Jentleson is an avowed progressive, just like his boss. But at the moment, online, they are apostates to the pro-Palestinian left. A good example: Fetterman appeared on the liberal podcast Pod Save America over the weekend, telling a live audience in Washington, D.C. that “Hamas doesn’t want peace and [don’t] want to be negotiated with.” He said Israel has a right to respond to the terror attacks that killed innocent men, women and children—a statement that elicited applause in the room. But when Crooked Media posted the clip on Instagram, the comments lit up in anger, with people attacking Fetterman for being “pro-war” and supporting genocide. Several commenters even said Pod Save America host Jon Favreau was also “complicit” in Israeli genocide for allowing Fetterman to express his views.

The Democrats in Congress I spoke to in recent days said they’re worried that younger progressives are making enemies in full view of the country, providing ammo for right-wing opponents, and generally hurting their cause. Slotkin, who opposes a ceasefire but is also working to help her Palestinian constituents evacuate relatives from Gaza, told me that “you have to be able to hold two ideas in your head at the same time,” that reactionary us-versus-them tribalism isn’t helping anyone in this critical moment.

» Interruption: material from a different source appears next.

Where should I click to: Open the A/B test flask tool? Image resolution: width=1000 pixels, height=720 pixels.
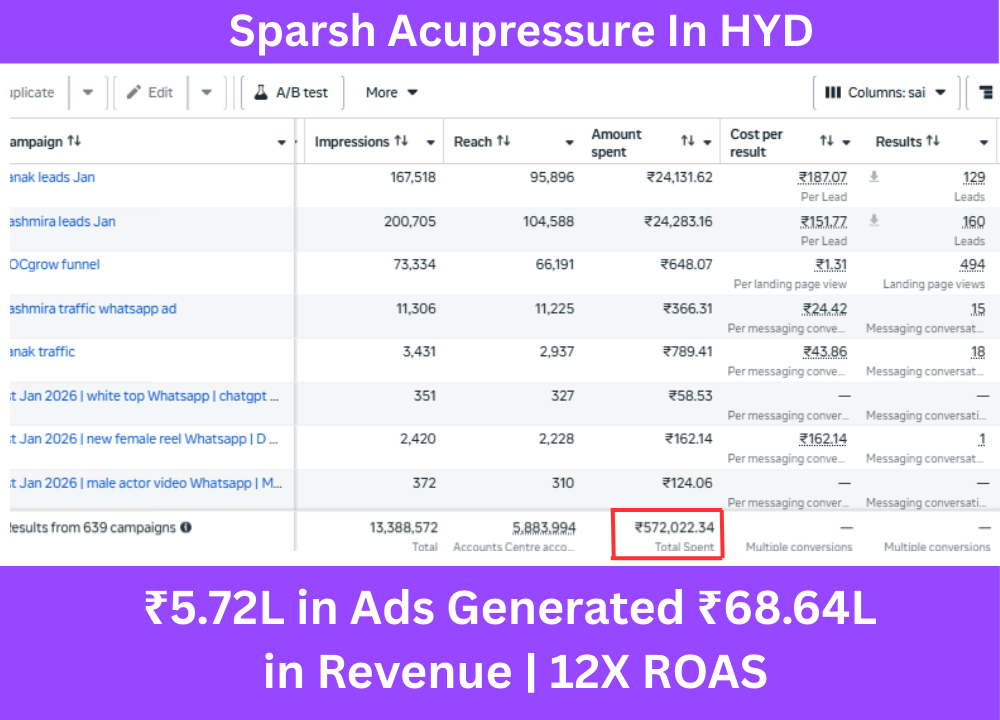tap(291, 92)
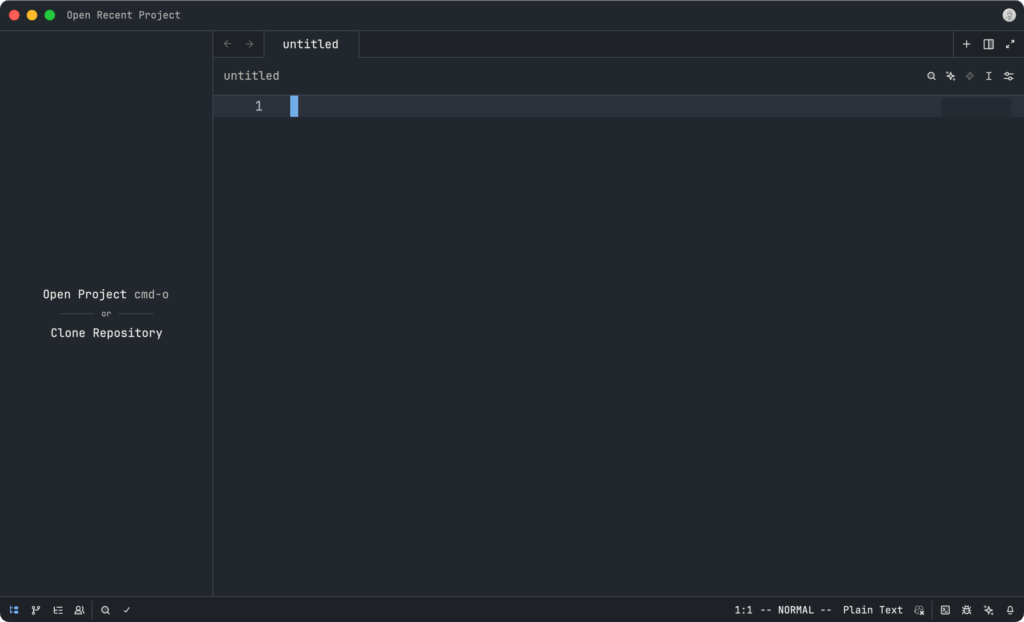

“Israel has the right to go after the leaders who carried out this attack,” she told me, “but that doesn’t mean I am going to always support whatever tactic is used by any military, and I don’t think they have carte blanche to block food and medicine from Gaza. You can feel deep empathy for the victims of a terrorist attack in Israel, and feel deep empathy for innocent civilians caught up in Gaza. I get that that might be difficult for some people to do. But that is my moral compass.”